Kiai Syukri di Antara Sabar dan Syukur

3,252 kali dibaca

Malam menukik tajam. Setelah akad ijab dan kabul usai, rumah mendiang Kiai Zaini Maftuh berangsur-angsur sepi. Beberapa kerabat dekat, bahkan kedua anak Kiai Fatah serta suami dan anak-anaknya, juga telah kembali ke rumah masing-masing. Kiai Syukri duduk sendirian di ruang tengah. Di hadapannya ada segelas kopi yang masih terlihat mengepul. Sedangkan, Bu Nyai Siti selepas membuatkan kopi kemudian beranjak ke kamar Ning Warda, anaknya. Dan tegukan-tegukan kopi hitam itu mengantar pikiran Kiai Syukri berselancar ke mana-mana. Tidak masuk dinalar bahwa malam ini dia akan menempati rumah mendiang guru-gurunya ini. Padahal dahulu memasuki rumah ini saja dia merasa tak pantas.

Kopi dalam gelas itu terus menguap bersama menguapnya waktu. Kini segelas kopi di atas meja itu tinggal separo. Uapnya telah berhenti mengepul. Bu Nyai Siti belum juga keluar dari kamar anaknya. Dan pikiran Kiai Syukri masih terus berselancar mengulas perjalanan hidup yang ia lalui.

Advertisements

***

Tepat lima belas tahun silam dia pertama kali menginjakkan kaki di rumah ini sebagai khodim Kiai Fatah. Dan perjalanan waktu terasa cepat sekali. Kini tiba-tiba dia sudah menjadi pemilik rumah yang pernah ditempati kiai itu. Sejak awal berdiri rumah ini memang selalu dihuni oleh para pengasuh Pesantren Futuhiyah. Ketika sekarang dia mendapat wasiat meneruskan estafet mengasuh pesantren, maka Kiai Syukri juga menempati rumah ini bersama istri yang merupakan putri pendiri Pesantren Futuhiyah.

Melihat deretan kitab yang dipajang di lemari seketika Kiai Syukri mengingat kenangan-kenangan saat mengaji pada Kiai Fatah. Banyak sekali pengajian kitab yang dia kaji secara khusus pada Kiai Fatah di rumah ini. Tafsir Jalalain dia kaji di kamar gurunya itu selama sekitar enam tahun. Kitab-kitab fikih semacam Nihayatuzzain,Fathul Mu’in, dan beberapa kitab lain juga dia kaji khusus.

Ketika itu kedua putri Kiai Fatah yang masih kecil juga ikut mengaji bersama Kiai Syukri muda. Selain itu masih ada banyak kitab yang dikaji secara khusus dengan waktu yang tidak ditentukan. Dari mengaji langsung pada kiai alim itulah keilmuan serta kepribadian Kiai Syukri ditempa.

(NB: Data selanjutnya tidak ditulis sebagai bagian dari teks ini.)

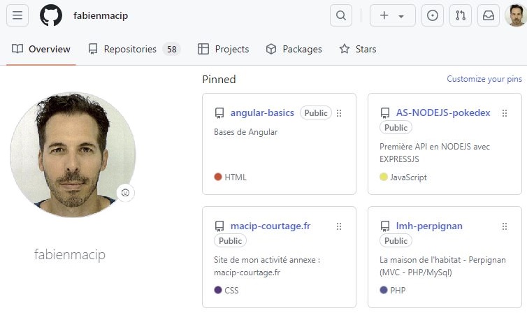The height and width of the screenshot is (313, 527).
Task: Click the drag handle on lmh-perpignan card
Action: coord(505,226)
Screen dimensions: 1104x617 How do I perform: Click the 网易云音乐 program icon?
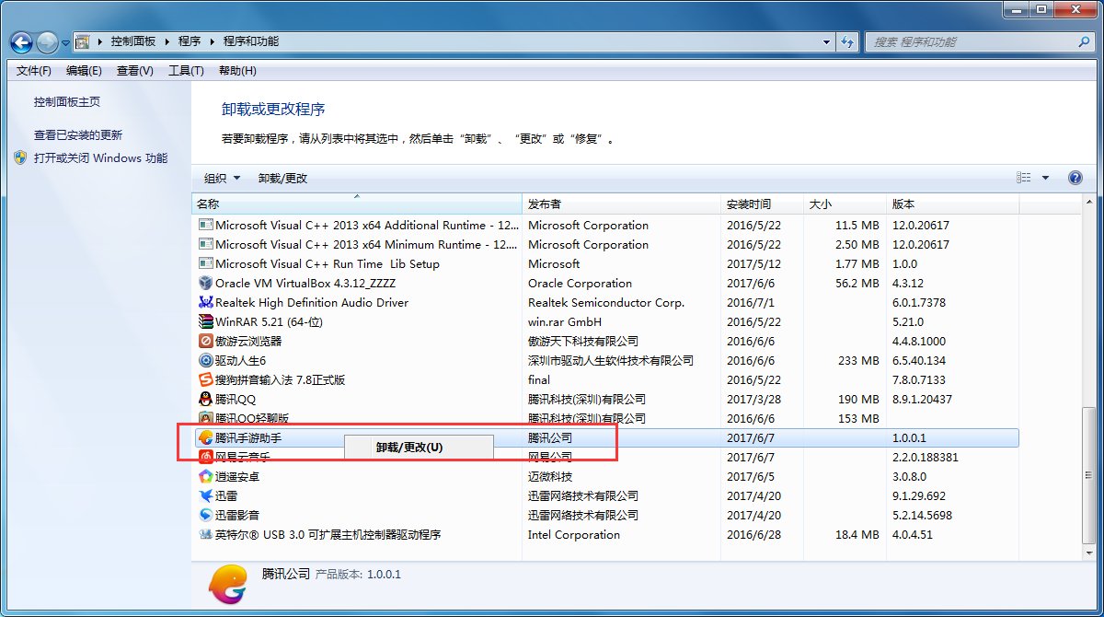coord(204,457)
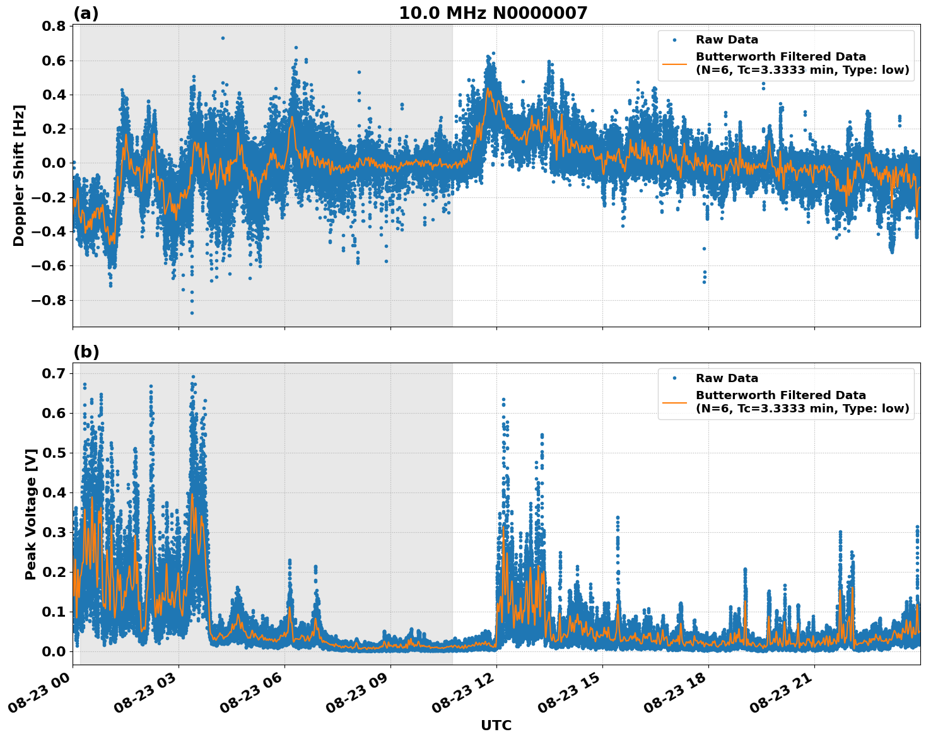Click the highest Doppler outlier point near 0.72 Hz
The image size is (926, 739).
(222, 38)
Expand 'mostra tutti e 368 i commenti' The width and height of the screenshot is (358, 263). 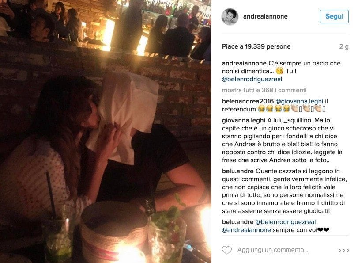[264, 90]
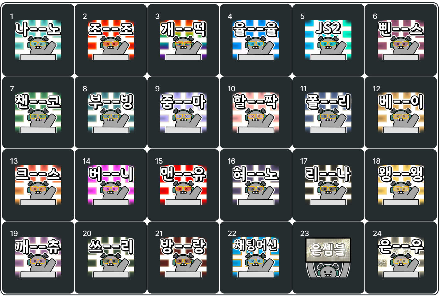Pick the JS2 emote
Image resolution: width=440 pixels, height=296 pixels.
point(328,40)
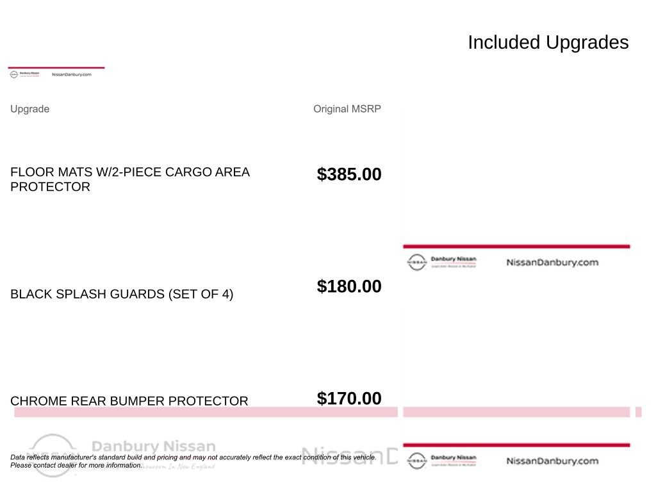Screen dimensions: 656x492
Task: Click the red bar above the mid-page dealer banner
Action: pos(516,247)
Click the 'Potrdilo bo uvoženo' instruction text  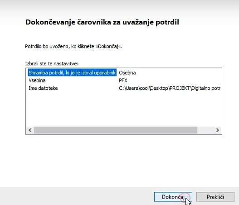click(x=73, y=46)
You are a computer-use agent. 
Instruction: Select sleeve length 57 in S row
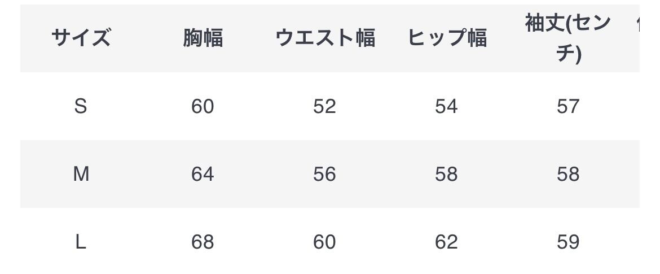click(568, 106)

Tak jarang dia diminta untuk membaca kitab kosong atau diberi pertanyaan tentang permasalahan-permasalahan tertentu. Tekanan-tekanan dalam belajar itu membuatnya semakin matang dalam memahami kitab kuning. Mengingat kenangan-kenangan itu bulir-bulir air matanya menggenang di pelupuk mata.

Kemudian pikiran Kiai Syukri beranjak pada apa yang sedang dialaminya. Dada pengasuh Pesantren Futuhiyah yang baru itu semakin berdebar-debar. Keringat dingin mengaliri sekujur tubuhnya. Entah bagaimana warna perasaannya harus dilukiskan. Bu Nyai Siti yang sudah menginjak usia empat puluh tahun ini masih terlihat sangat cantik. Dan itu membuat dada Kiai Syukri selalu penuh oleh rasa syukur. Memperistri Bu Nyai Siti yang merupakan mantan Kiai Fatah itu tak ubahnya seperti mendapatkan durian runtuh. Rasa syukur dan sabar dalam menunggu jodoh hingga di usianya yang keempat puluh tahun ini benar-benar berbuah manis.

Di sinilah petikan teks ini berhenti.